Marta Vannucci (10 May 1921 – São Paulo, 15 January 2021) was a Brazilian biologist and professor whose main research in biological oceanography was focused on mangroves and plankton. Marta was the first woman to become a full member of the Brazilian Academy of Sciences and one of the precursors of oceanography in Brazil.

== Early life ==
Marta was born in Florence, Italy and moved to Brazil with her family when she was still a child in 1927. Her father was a medical doctor and surgeon and a Full Professor at the University of Pádua and the University of Florence. The Vannucci family was a rich and traditional family who left Italy after the fascism ascension. In Brazil, her father worked as a surgeon at the Hospital Matarazzo. Marta had a lot of contact with Brazilian scientists due to his father's job.

== Career ==
She studied at the Colégio Dante Alighieri and the University of São Paulo. She earned her PhD in 1944 and continued working as an assistant for Ernst Marcus, a professor at the Zoology Department, until 1950.

Marta was invited to be part of the Instituto Paulista de Oceanografia, the first institute of oceanography research in Brazil, which was part of the Agriculture Department. Together with Wladimir Besnard, who was the institute director, they shared the views that the institute should focus more than just fishing but on oceanographic science research in general. That is why they worked to get the institute incorporated into the University of São Paulo. The entire process happened in nine months, and the institute was renamed Instituto Oceanográfico, becoming a research institute at the University of São Paulo in 1951.

Under the knowledge and influence of Wladimir Besnard, who was studying in Cananéia, a region rich in mangroves, Marta had an opportunity to specialise in mangrove ecosystems. In 1956, Marta earned a scholarship from UNESCO to research at the University of Marine Biological Station Millport, having the opportunity to visit other research centres in Scotland and learn techniques to study plankton.

She became the first woman director of the Instituto Oceanográfico in 1964. During her management, she organised post-graduate courses, started the construction of the institute building at the University of São Paulo, and negotiated the purchase and followed the construction of the first Brazilian oceanography research ship, which was named to honour the institute's first director, Wladimir Besnard.

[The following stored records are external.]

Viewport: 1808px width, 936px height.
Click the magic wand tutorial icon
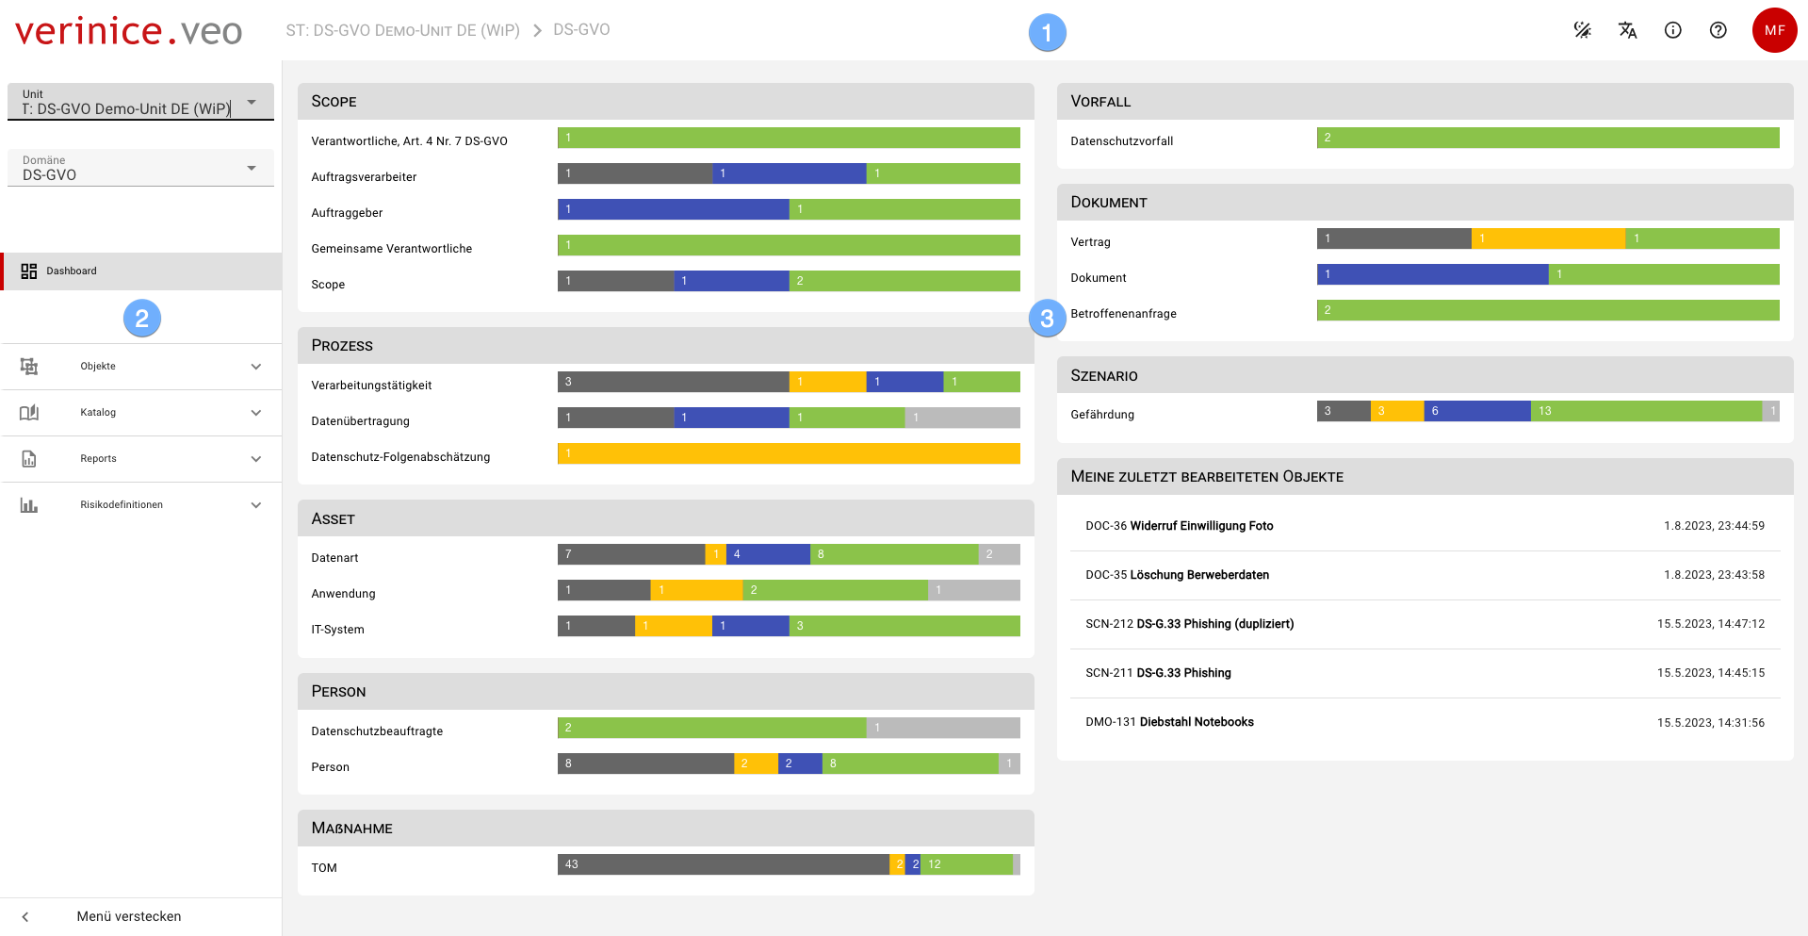[1582, 30]
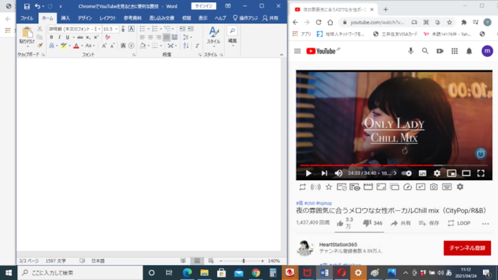Open the speed gauge icon below the video

coord(408,187)
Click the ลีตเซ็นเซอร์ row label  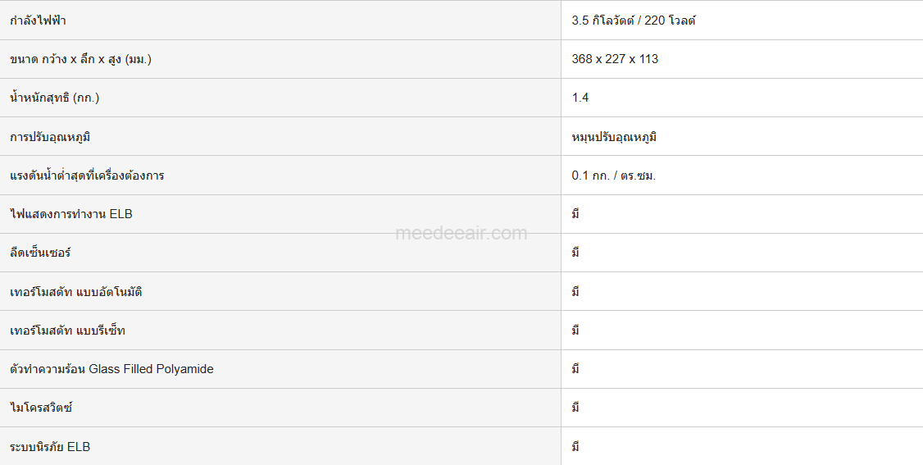(41, 253)
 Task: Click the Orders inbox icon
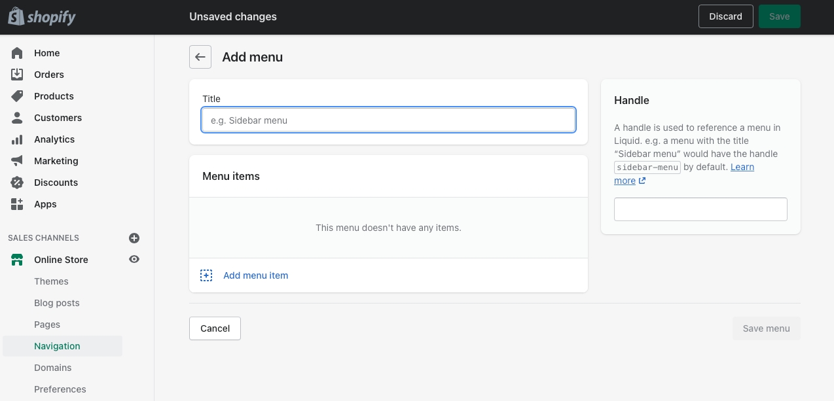click(x=17, y=75)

And in 1966, she was the first woman to become a full member of the Brazilian Academy of Sciences.

From 1969 to 1971, she worked for UNESCO at the Indian Ocean Biological Centre at Cochin in India as a curator of the international Indian Ocean expedition plankton collections. She moved to Mexico in 1972 to work at the Universidad Autónoma de México and returned to India in 1974 as the UNESCO director regional officer in Delhi. From 1982 to 1990, she became the chief technical advisor of UNDP/UNESCO programmes on mangroves in the Asian and Pacific regions.

In 1989, Marta published a book about the relationship of humans and mangroves for non-specialists called "The Mangroves and Us: a synthesis of Insights." The first Portuguese edition of the book was published in 1999. For 15 years, Marta was invited by Dr Shigeyuki Baba to teach a mangrove course to international students in Japan. Through this work, she had the chance to contribute to a collaborative publication of a world mangrove atlas.

From 1990 to 1999, Marta was the vice president of the International Society for Mangrove Ecosystems, becoming the acting President in 1999 and, in the following year, an Honorary adviser for the Society.

In 1997, she received, from the Brazilian President, the Grand Cross of the Order of Scientific Merit.

Marta became internationally known for her work in biological oceanography, with over 100 published scientific papers. Many scientists who knew Marta would call her "Mother of Mangroves".

Marta retired from UNESCO in 1989.

== Personal life ==
Marta got married twice and had two sons, Érico and Dino. During an interview with the Brazilian Academy of Sciences, she stated it "is actually difficult to reconcile the life of a wife and mother with that of a scientist".

Marta died on 15 January 2021 in São Paulo at 99 years old.